Requirement: Print out the full material below, exact in every line, with no images included.

Data under study:
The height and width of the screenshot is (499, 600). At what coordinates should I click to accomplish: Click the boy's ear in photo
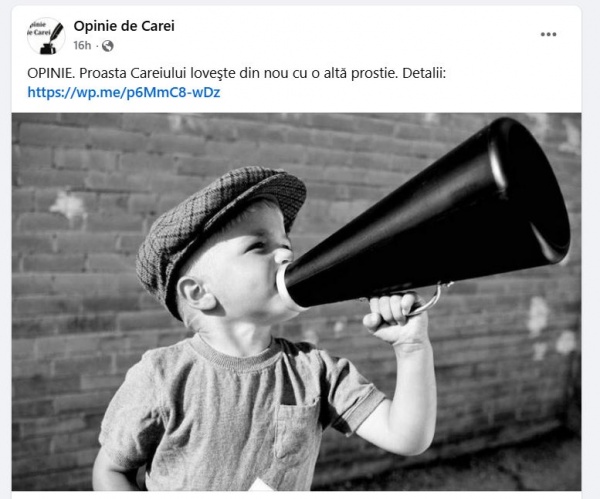195,293
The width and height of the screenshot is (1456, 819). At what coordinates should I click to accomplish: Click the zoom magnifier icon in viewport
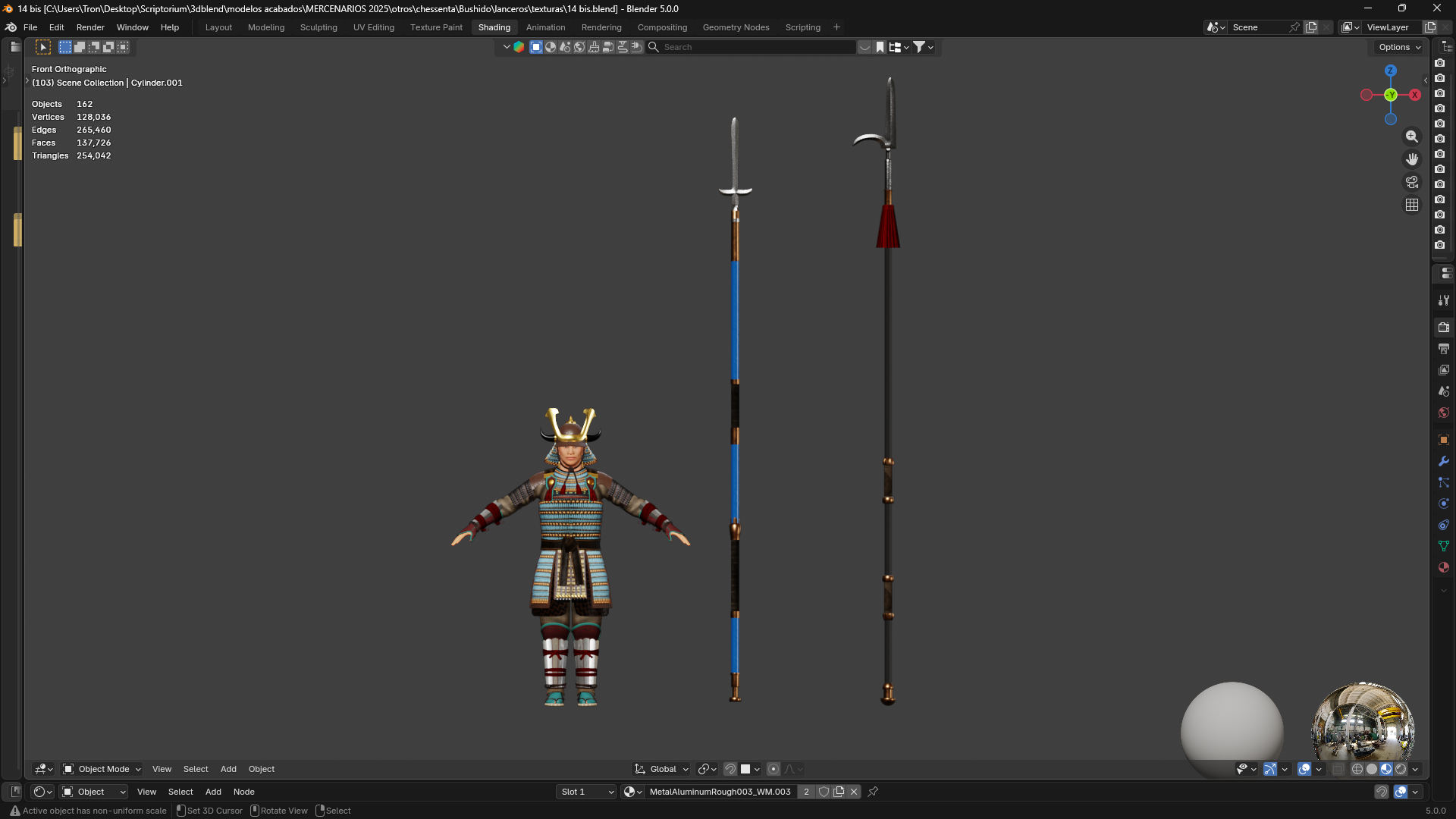1411,136
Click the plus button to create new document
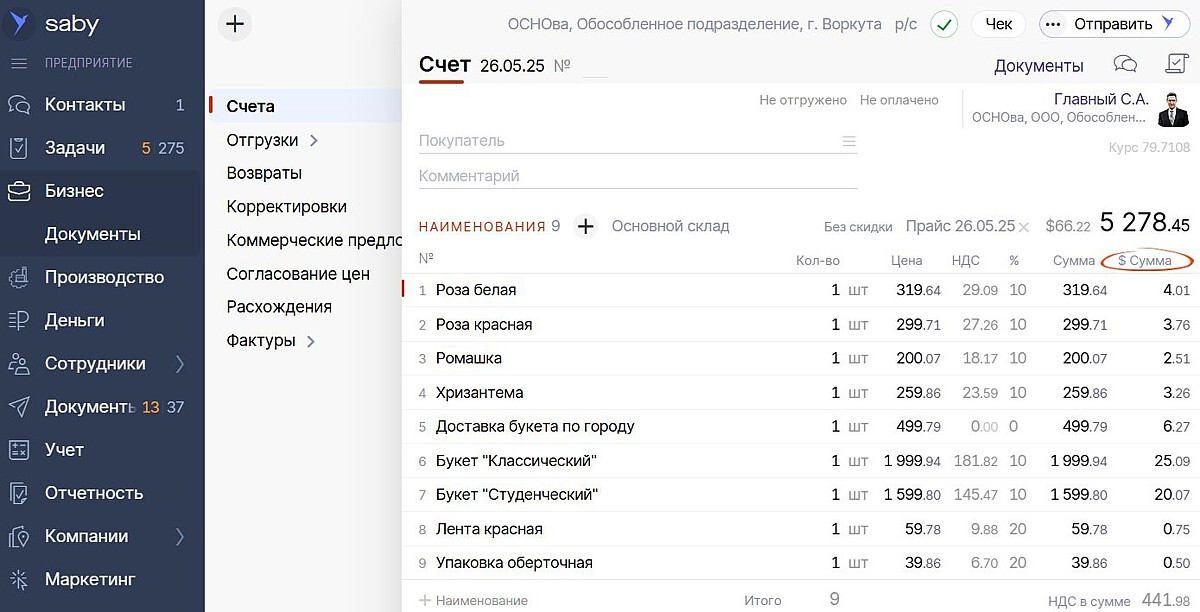The height and width of the screenshot is (612, 1200). (234, 24)
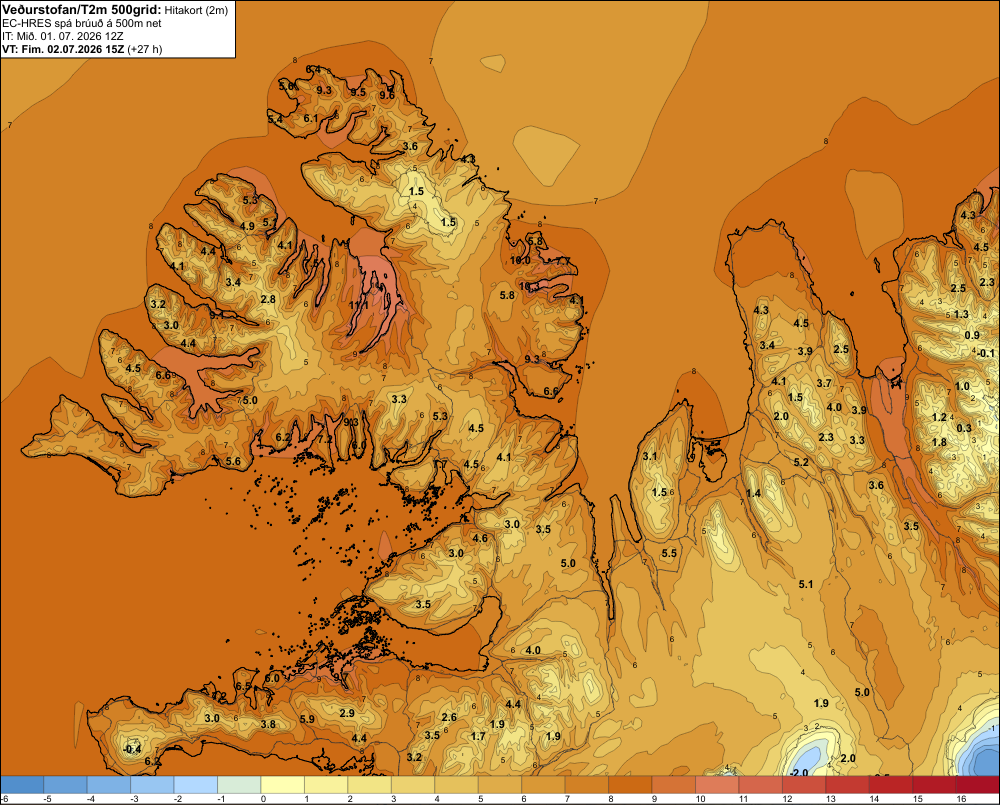Pick the legend swatch between 0 and 1

point(283,785)
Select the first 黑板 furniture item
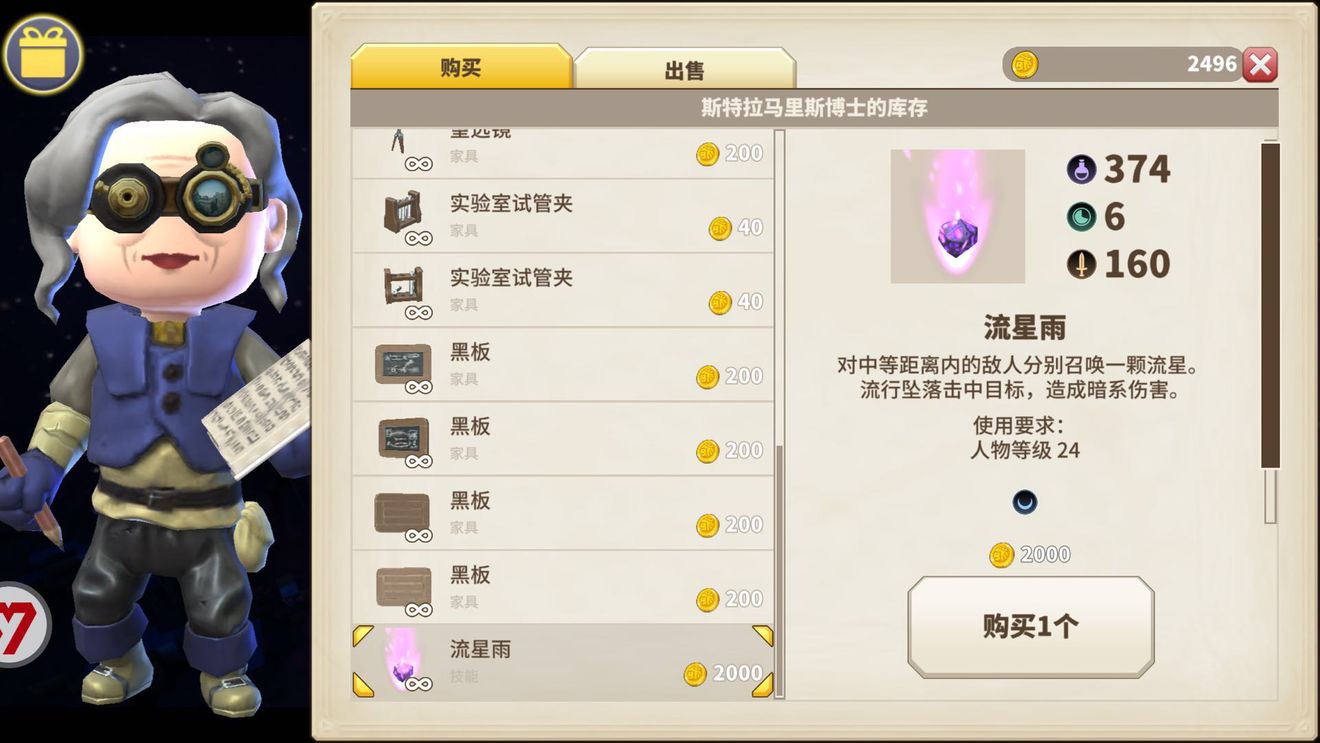Screen dimensions: 1320x743 pyautogui.click(x=562, y=364)
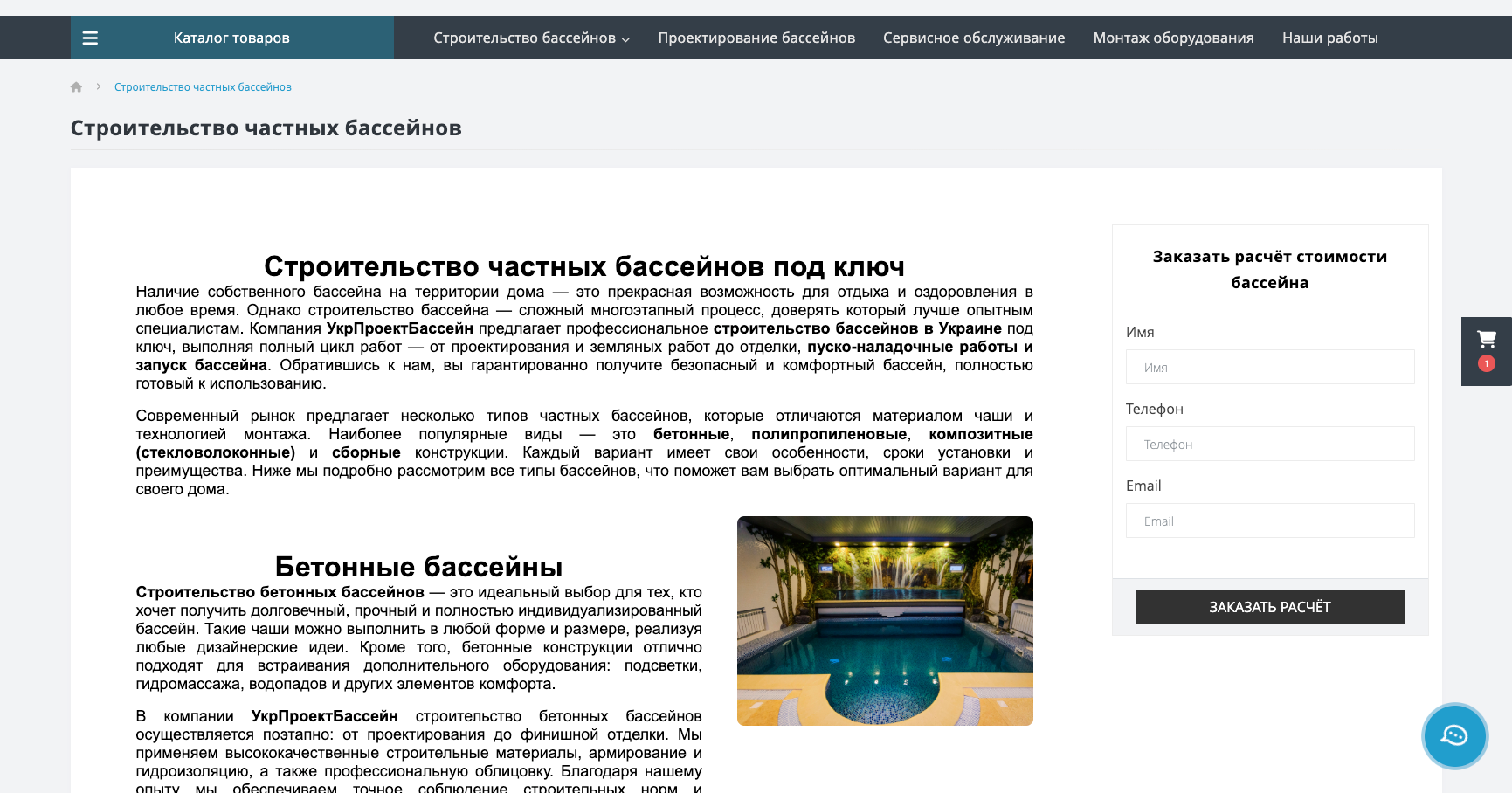Click the ЗАКАЗАТЬ РАСЧЁТ button
1512x793 pixels.
tap(1270, 607)
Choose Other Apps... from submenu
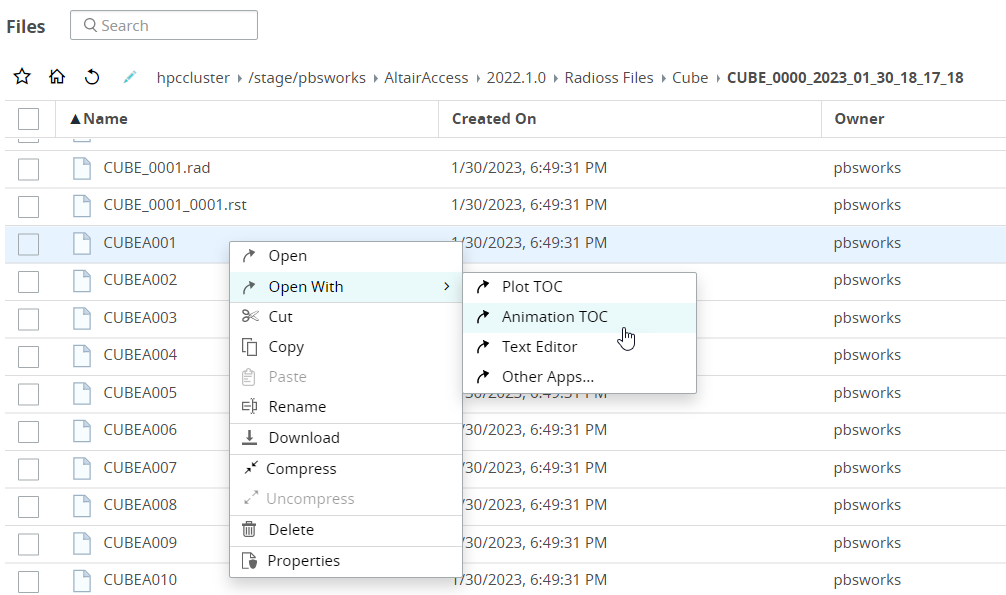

Result for this exercise:
The height and width of the screenshot is (499, 600). At what coordinates should I click to accomplish: Click the boy's ear in photo
195,293
The width and height of the screenshot is (1456, 819). At what coordinates should I click to accomplish: Click the zoom magnifier icon in viewport
1411,136
Click the plus button to create new document
The height and width of the screenshot is (612, 1200). (234, 24)
Pick the legend swatch between 0 and 1

point(283,785)
Select the first 黑板 furniture item
Screen dimensions: 1320x743 pyautogui.click(x=562, y=364)
Click the ЗАКАЗАТЬ РАСЧЁТ button
1512x793 pixels.
tap(1270, 607)
Choose Other Apps... from submenu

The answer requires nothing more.